Saturday, September 30, 2017

October 8, 2017

Breaking Open the Scripture Scriptures for October 8th: Exodus 20: 1-4,7-9, 12-20; Psalm 19; Philippians 3:4-14;Matthew 21:33-46 Exodus: This lesson is a teaching of the ten commandments. These rules are the backbone of a the Jewish life. These rules give them meaning and purpose as a community. It is not an accident that these rules were written in the midst of the wilderness experience. The Isrealites were walking away from Egypt with its established rules. They were a part of this society, but with no power – they were slaves. It was a society based on economic power. They were in the wilderness to create a society based on the love and loyalty of God. With this new community, they needed to create new rules. In Egyptian society a man was the head. In this new community God was the head. The rules were based not on getting ahead, but on getting along – along with one another and with God. Philippians: The 4 chapters of Philippians tell a very important story. In chapter 2 Paul tells us that Jesus had to empty himself in order to relate to humans. In chapter 3, Paul tells his own story of emptying himself and his life in order to serve Christ. He had attained a lot of status as a priest of his religion, until Jesus appeared to him and told him that all of that did not matter. God had a bigger purpose for him rather than attaining power and status. Paul could actually brag about his past, if he had not given it all up. He was a new person in Christ now. Paul goes on to encourage us to be faithful one step at a time. The only way we are going to win the race, is to run it at our own pace trusting in God to get us where we have to go. The only way we will win, is with God by our side. Questions: Are the ten commandments still relevant in today’s society? How do they encourage us not to be slaves to our economic status? Which commandment do you like the most? Which one is the hardest to keep? Have you ever sacrificed anything for Christ? Did you get it back in time? How is being faithful like running in a race?

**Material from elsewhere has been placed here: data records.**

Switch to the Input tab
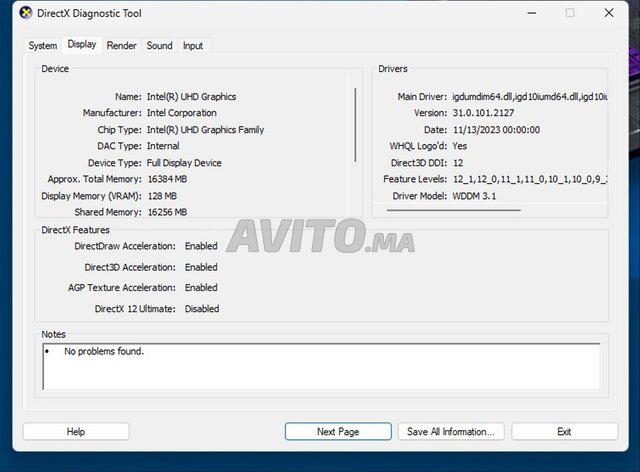This screenshot has width=640, height=472. pos(193,46)
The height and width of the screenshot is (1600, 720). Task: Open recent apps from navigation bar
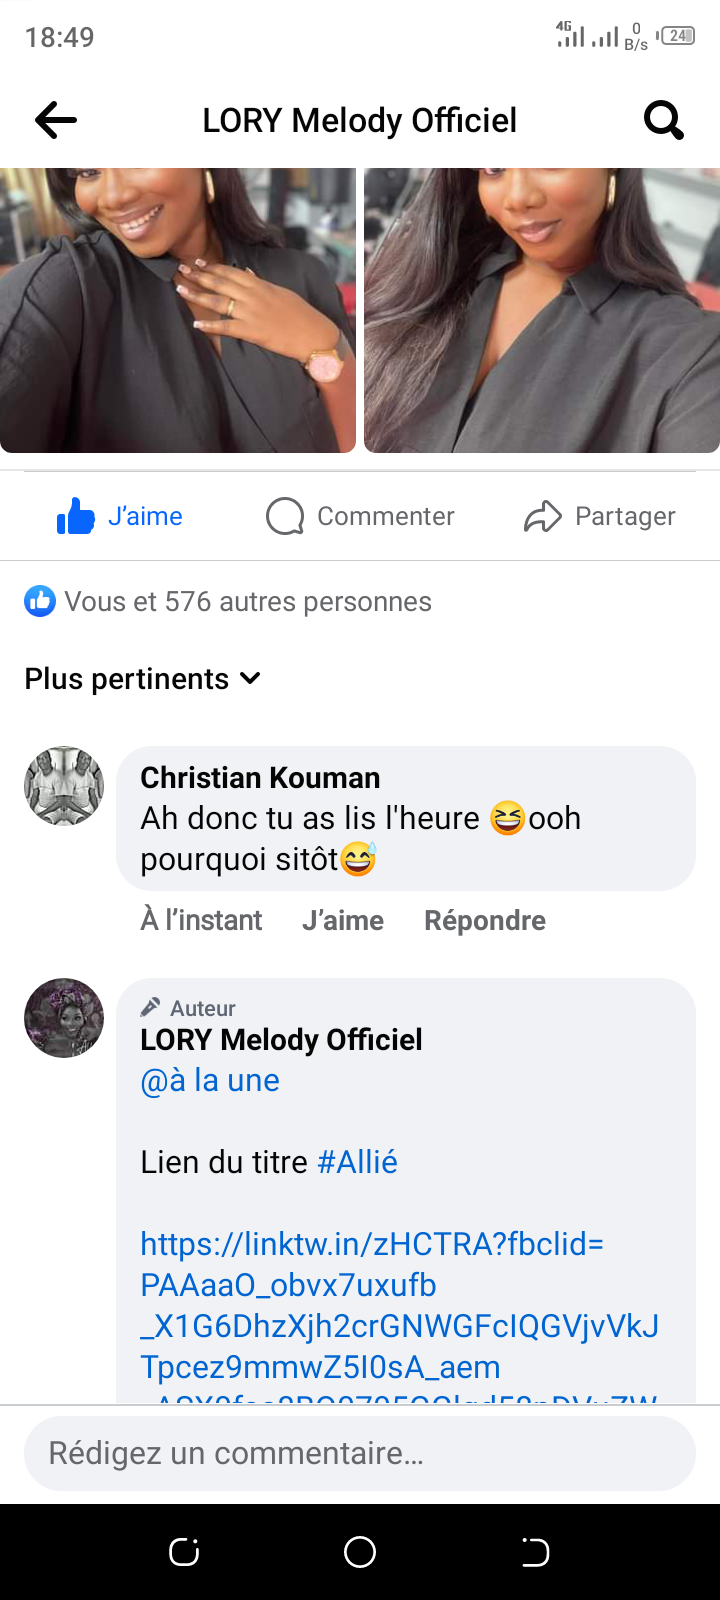point(184,1552)
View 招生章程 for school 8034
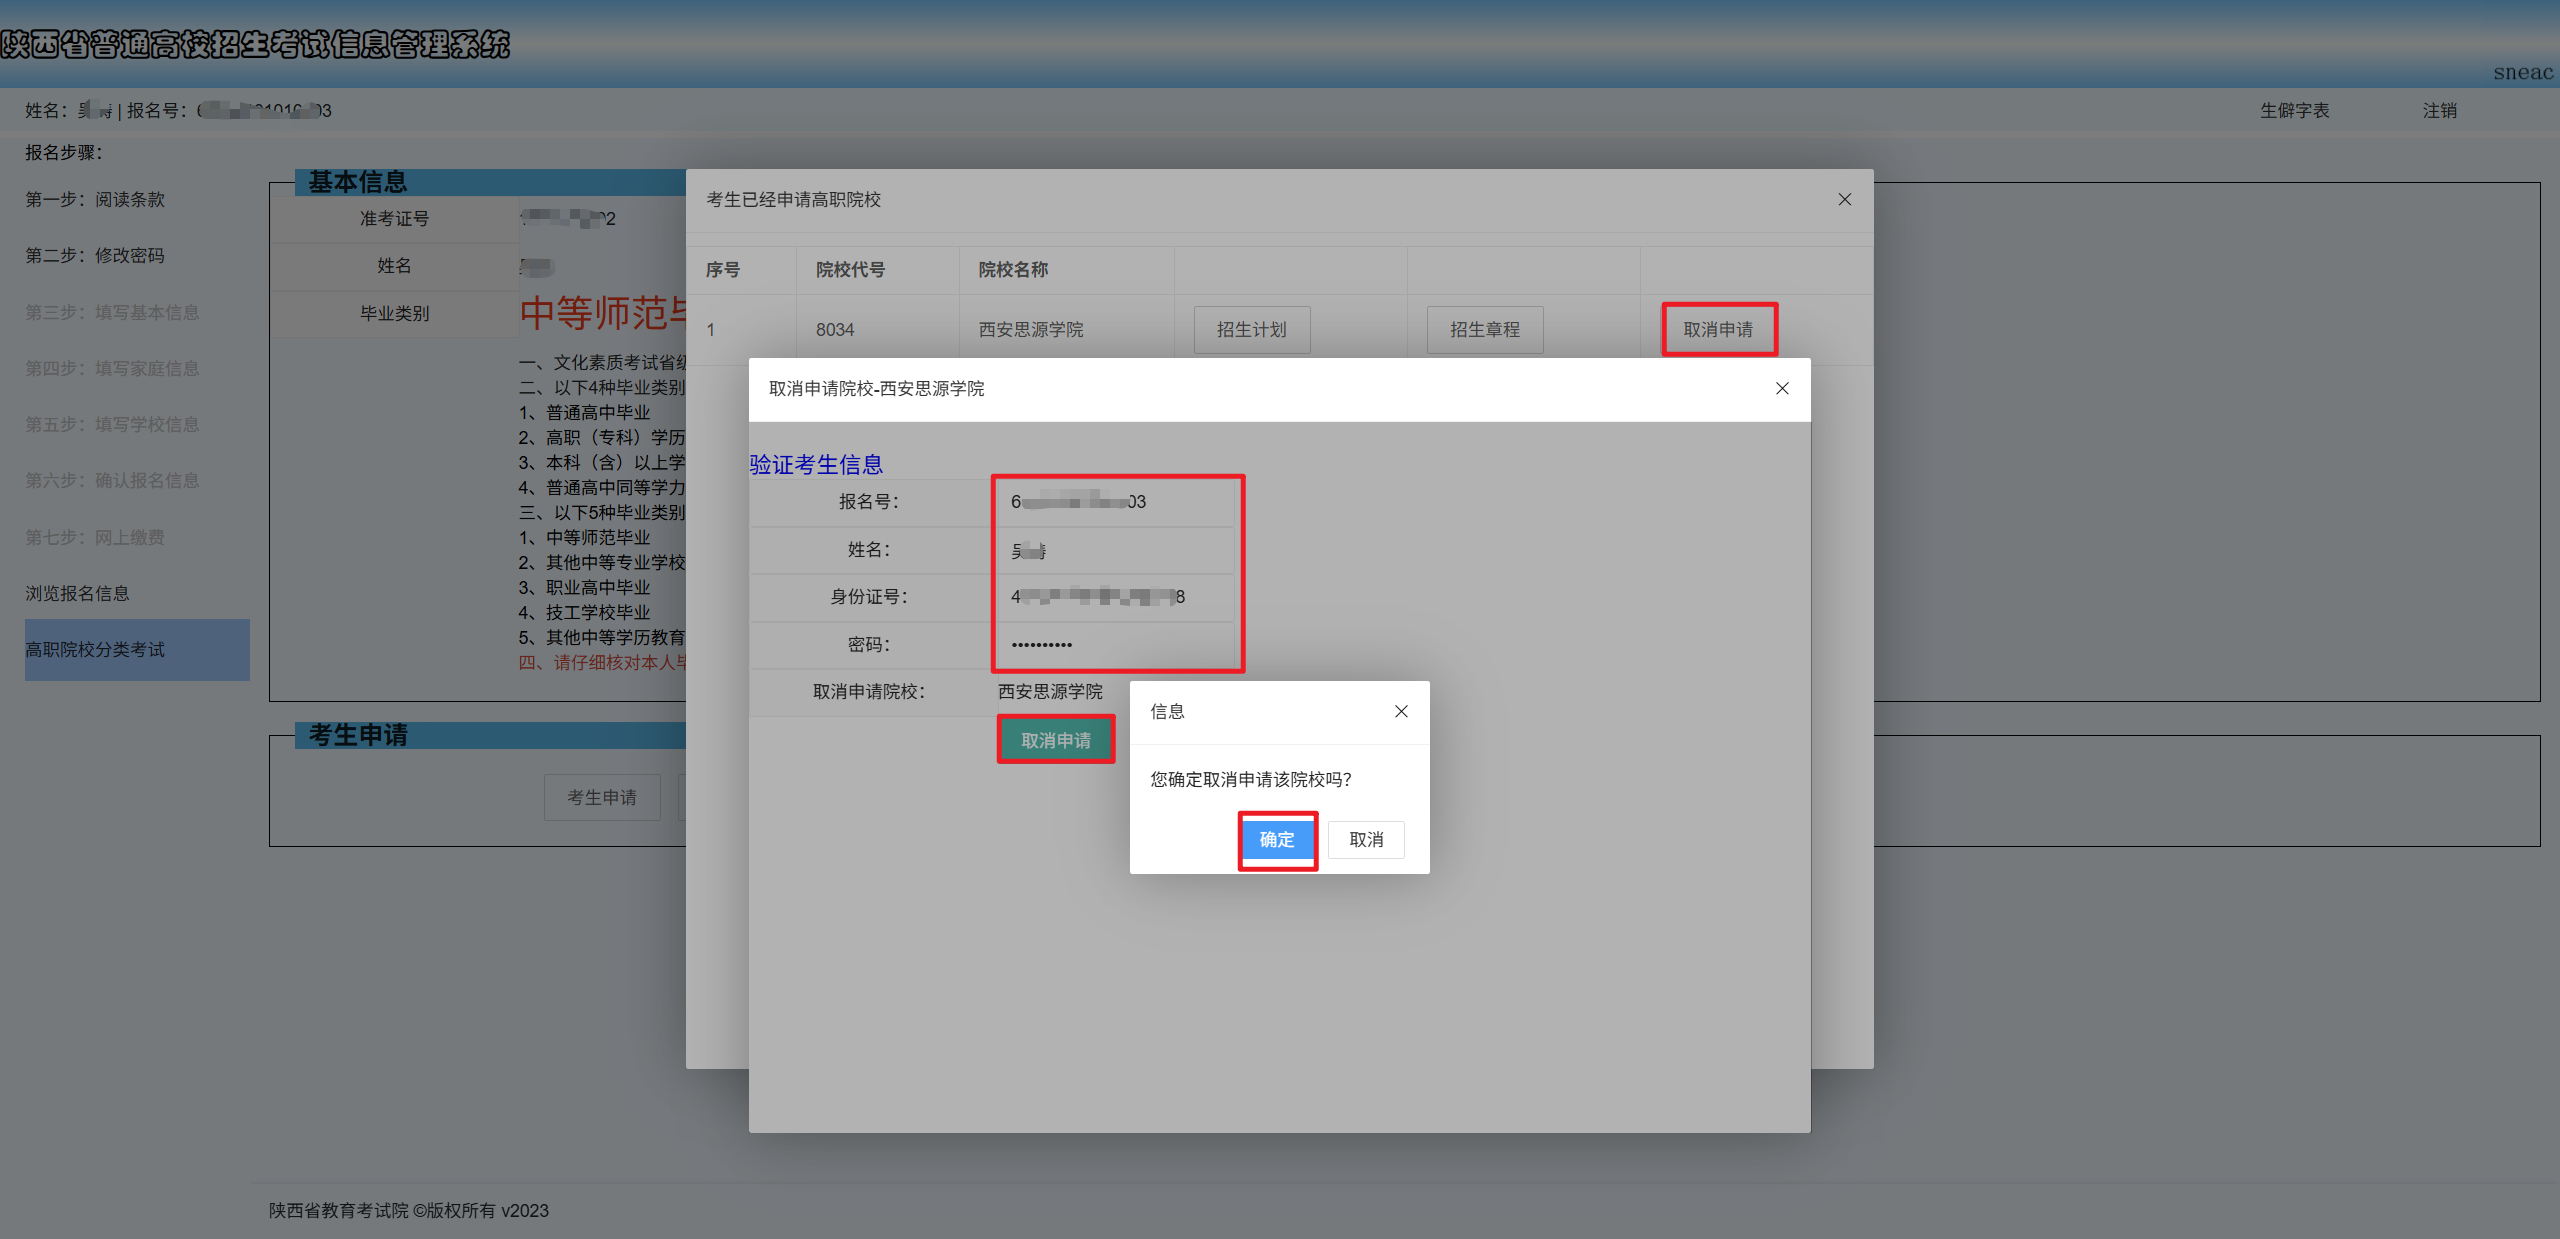Viewport: 2560px width, 1239px height. pyautogui.click(x=1484, y=329)
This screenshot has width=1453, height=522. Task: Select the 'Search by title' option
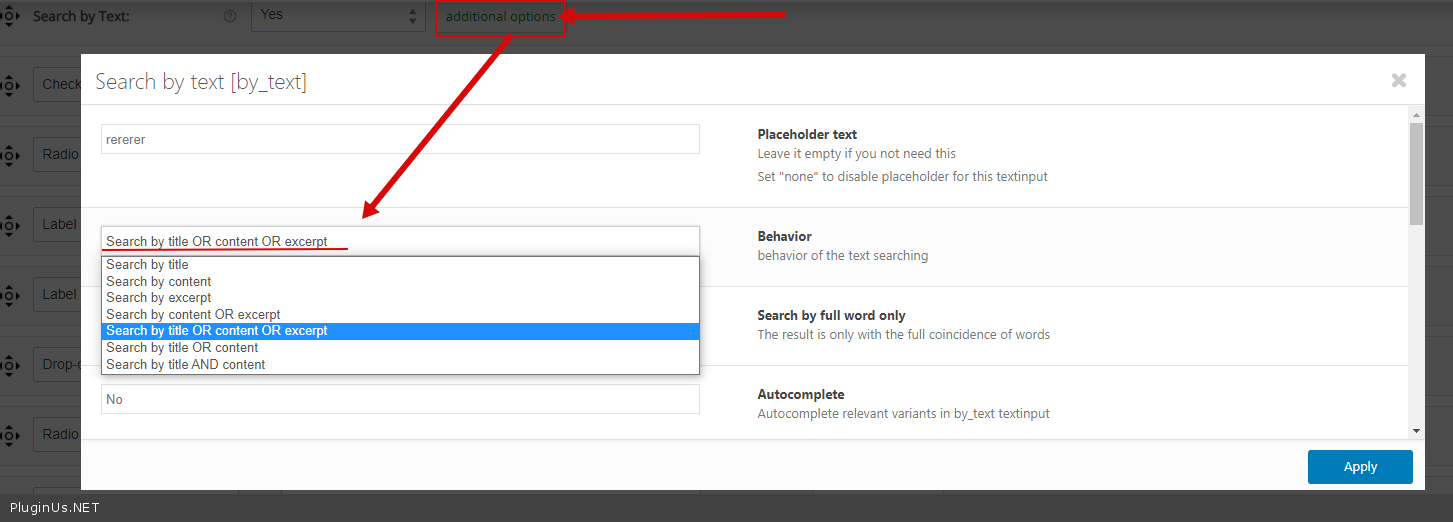tap(148, 265)
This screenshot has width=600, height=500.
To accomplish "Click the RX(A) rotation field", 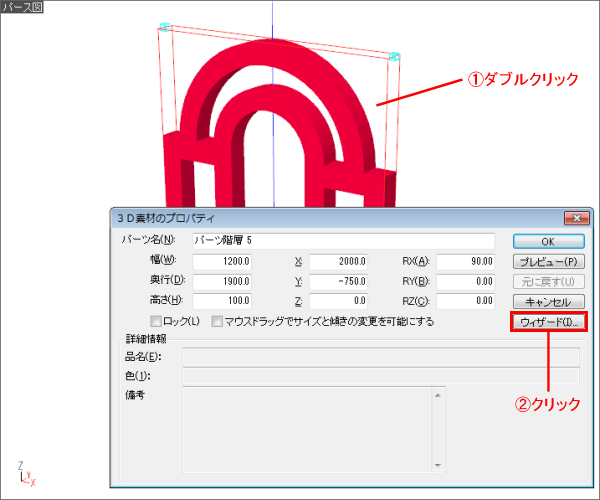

Sunday, September 10, 2017

September 17, 2017

Breaking Open the Scripture Scriptures for September 17th: Exodus 14: 19-31; Exodus 15:1-11,20-21; Romans 14:1-12;Matthew 18:21-35 Romans: When we gather together in faith, we have all had different levels of training in church, we all have different definitions of what it means to be Christian. Paul is saying that just because we are different, that does not mean that we are better than others. When you find yourself putting yourself above others, then you need to be careful. We need to be mindful of others. The key to being the church is in being able to accept those who are different without judging them. We are all sinners saved by grace. Christ had a reason for inviting all of us to the table. We have to learn to all get along. Matthew: This is an important next step in learning to live in Christian community. Christian community is based on love and forgiveness. Peter asks how many times should he forgive someone before giving up on them. Jesus says that there is no limit to forgiveness. He then tells a parable about a king forgiving debts – this reminds us that when we judge others, God also judges us. We have had to have some of our debt forgiven. We should keep this in mind. The golden rule is to treat others the way you expect to be treated. Forgiveness is the golden rule of Christianity. We should do it as Jesus tells us to. Questions: how do you treat people who practice Christianity different from you? How do you overcome your differences with others? What does it mean to be weak in faith? When was there a time when you needed to forgive a Christian brother? Was it easy? Did you think about what the bible tells you to do.